(THE INPUT begins)

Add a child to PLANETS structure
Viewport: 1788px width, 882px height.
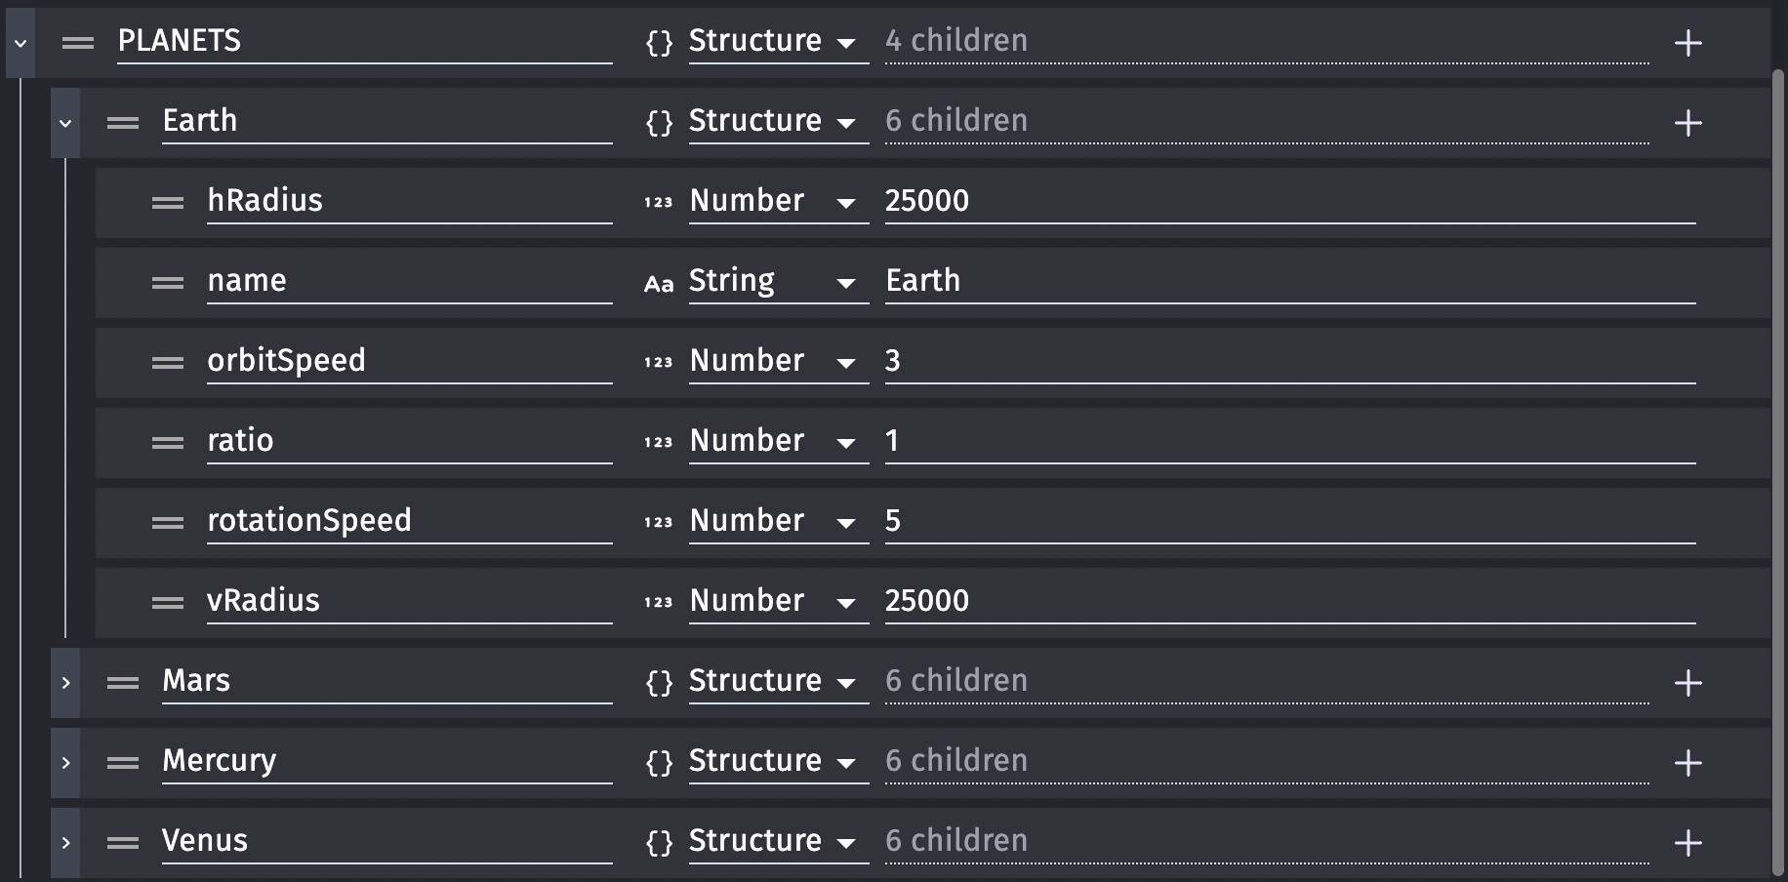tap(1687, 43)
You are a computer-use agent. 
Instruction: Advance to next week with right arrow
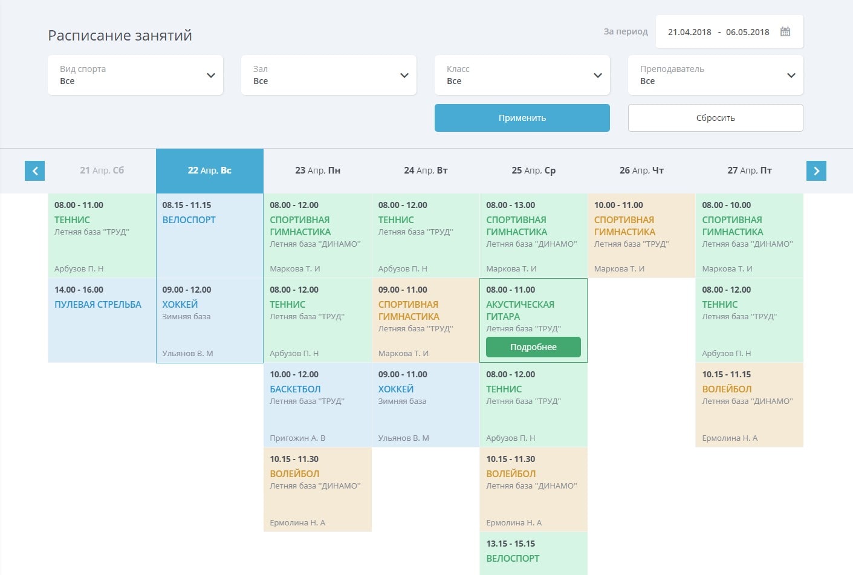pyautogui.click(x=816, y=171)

(THE INPUT ends)
(THE INPUT begins)

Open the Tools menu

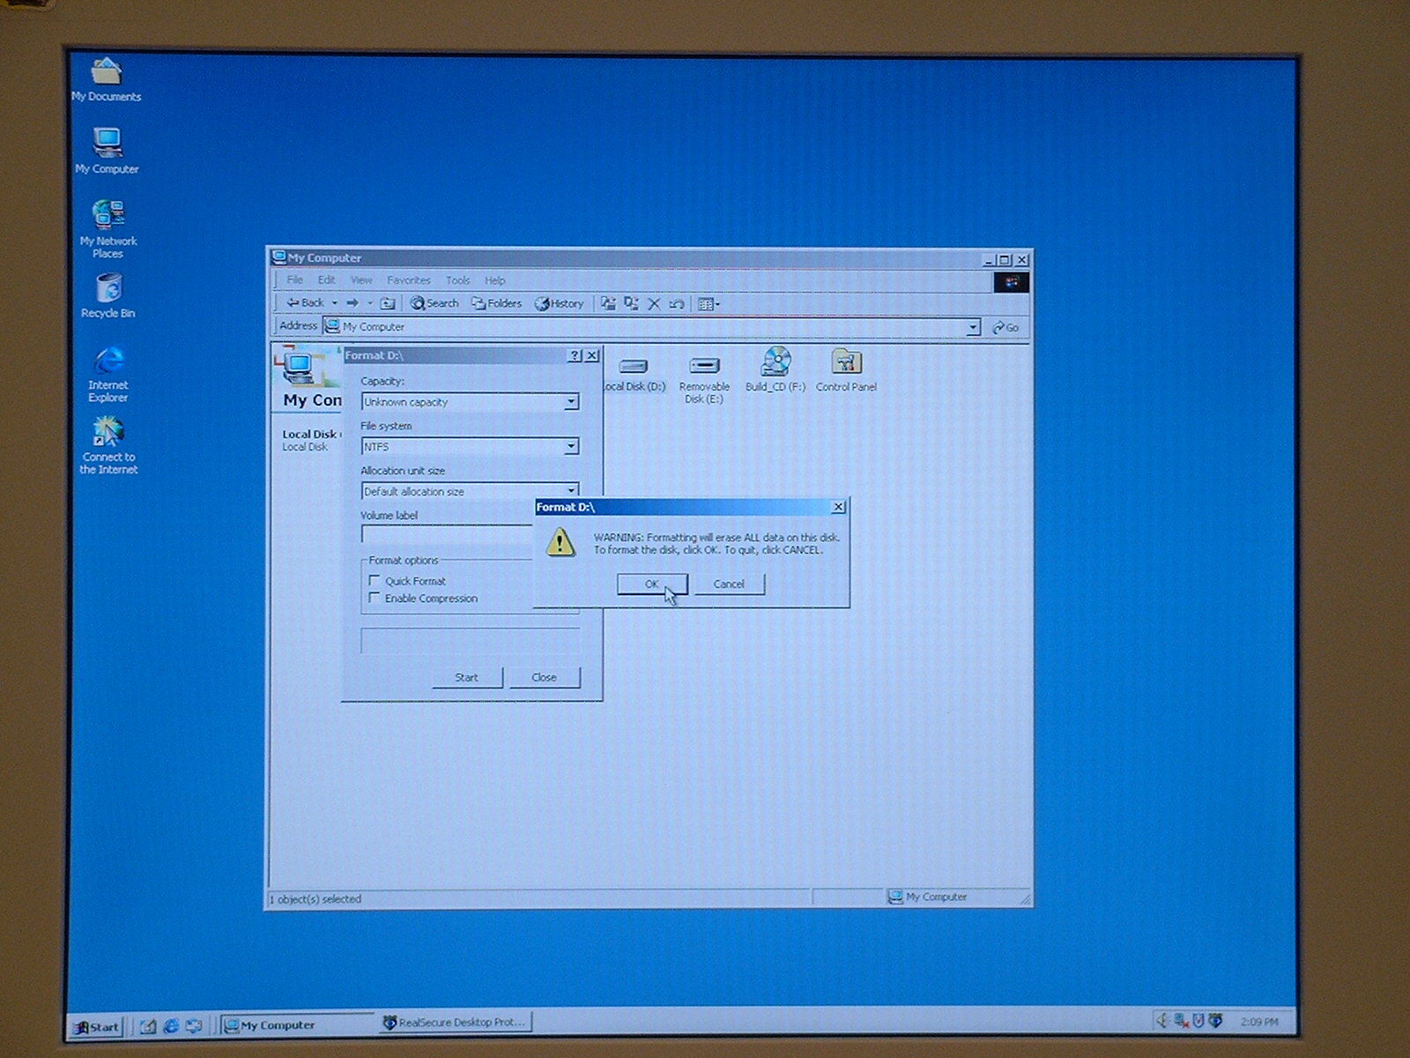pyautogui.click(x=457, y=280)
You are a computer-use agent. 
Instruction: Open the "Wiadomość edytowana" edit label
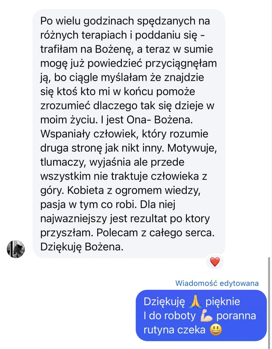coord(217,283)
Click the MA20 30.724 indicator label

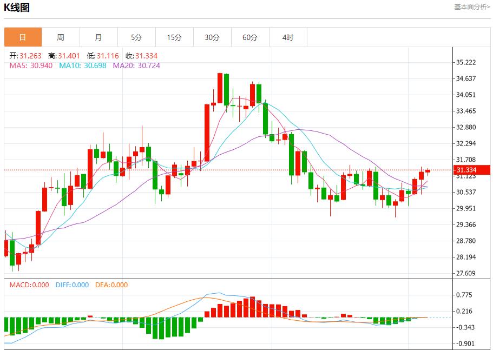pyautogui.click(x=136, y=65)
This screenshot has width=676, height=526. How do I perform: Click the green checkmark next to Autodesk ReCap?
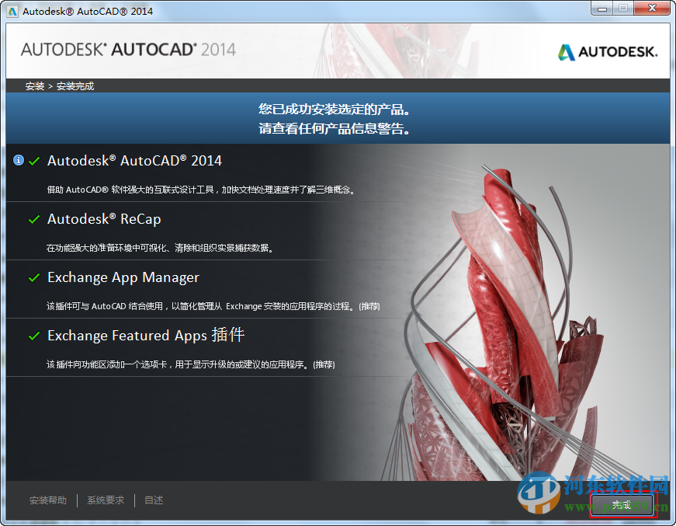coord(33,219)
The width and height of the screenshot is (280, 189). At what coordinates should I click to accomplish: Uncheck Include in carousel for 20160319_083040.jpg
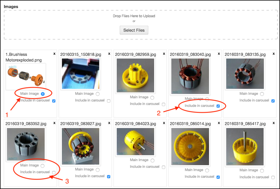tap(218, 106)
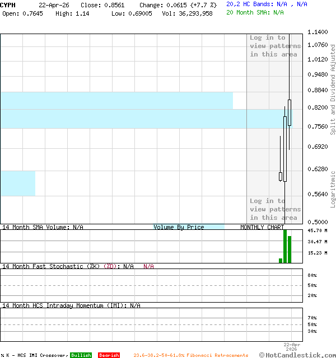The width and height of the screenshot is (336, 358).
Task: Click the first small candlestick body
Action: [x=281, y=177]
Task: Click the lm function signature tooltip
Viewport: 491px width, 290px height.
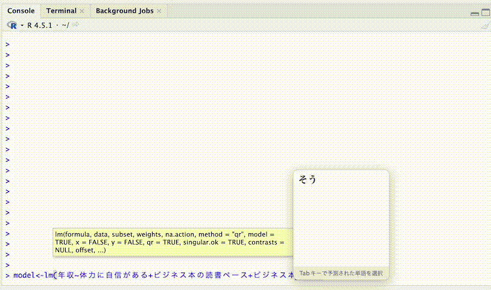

(THE INPUT ends)
(THE INPUT begins)

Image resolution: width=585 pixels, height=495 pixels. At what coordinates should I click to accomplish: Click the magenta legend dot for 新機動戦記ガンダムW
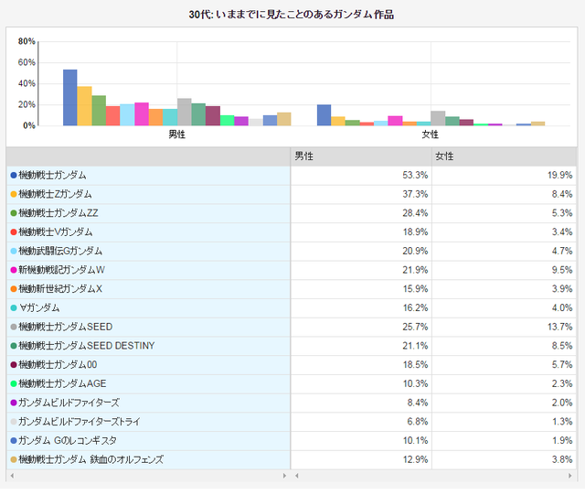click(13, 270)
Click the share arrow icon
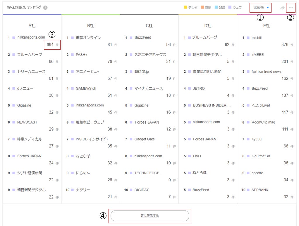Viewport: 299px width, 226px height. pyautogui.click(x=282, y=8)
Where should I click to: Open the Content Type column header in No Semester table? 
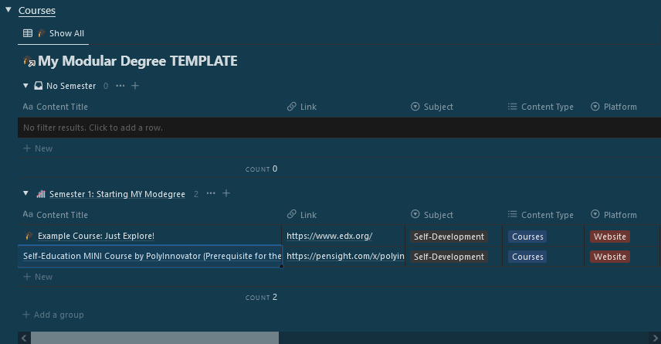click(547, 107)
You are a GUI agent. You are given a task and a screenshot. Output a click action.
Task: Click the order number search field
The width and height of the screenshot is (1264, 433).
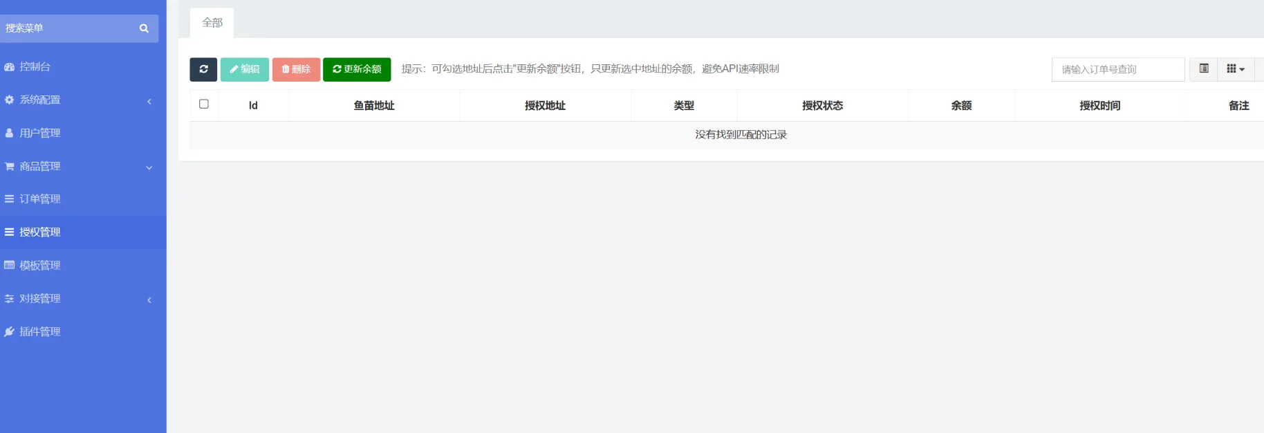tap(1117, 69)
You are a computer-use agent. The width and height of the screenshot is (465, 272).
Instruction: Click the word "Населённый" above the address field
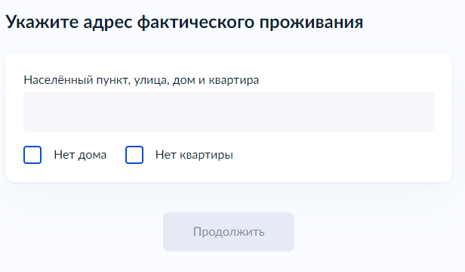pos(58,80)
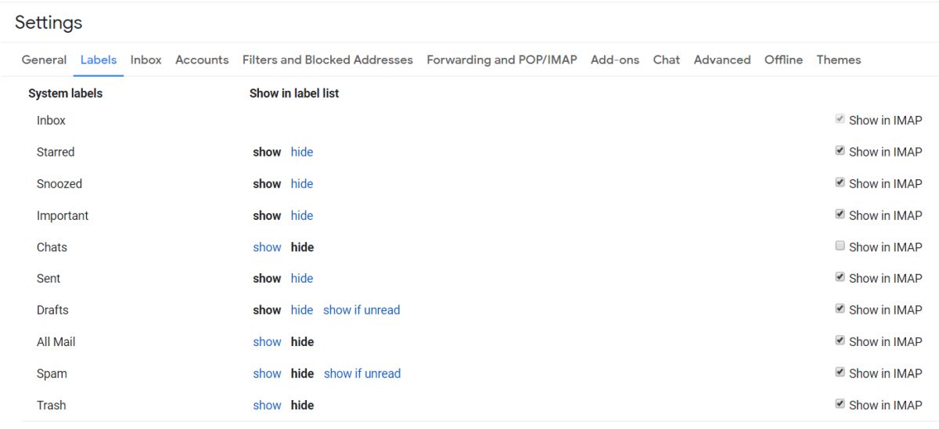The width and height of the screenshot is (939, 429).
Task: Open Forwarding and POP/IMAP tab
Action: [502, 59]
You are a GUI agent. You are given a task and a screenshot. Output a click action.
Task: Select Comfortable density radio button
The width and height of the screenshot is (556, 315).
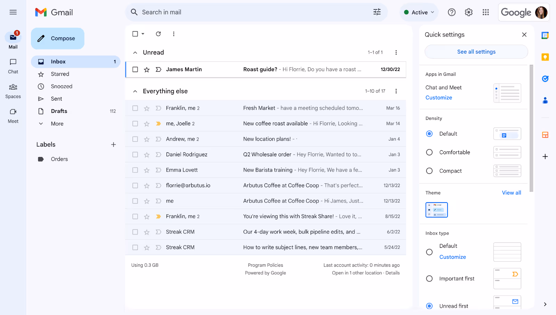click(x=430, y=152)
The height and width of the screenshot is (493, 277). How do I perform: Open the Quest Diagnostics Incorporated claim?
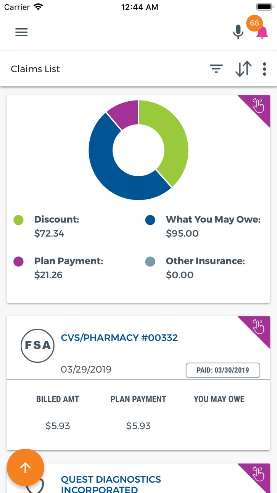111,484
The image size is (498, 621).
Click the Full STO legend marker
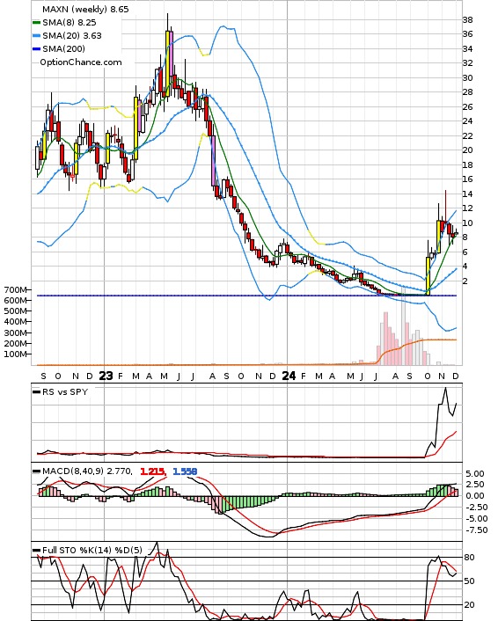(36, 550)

(THE INPUT ends)

_TASK DIRECTIONS:_
Leaving each picture behind, please give again exactly the lines above from the one with "Instruction: Open the" through the one with "Viewport: 491px width, 290px height.", both included, and no others.

_ANSWER TO THIS TASK:_
Instruction: Open the "Wiadomość edytowana" edit label
coord(217,283)
Click the MA20 30.724 indicator label

pyautogui.click(x=136, y=65)
This screenshot has width=676, height=526. How do I perform: Click the green checkmark next to Autodesk ReCap?
coord(33,219)
The width and height of the screenshot is (280, 189). At what coordinates should I click to accomplish: Uncheck Include in carousel for 20160319_083040.jpg
tap(218, 106)
The width and height of the screenshot is (336, 358).
Task: Click the first small candlestick body
Action: [x=281, y=177]
Task: Click the lm function signature tooltip
Viewport: 491px width, 290px height.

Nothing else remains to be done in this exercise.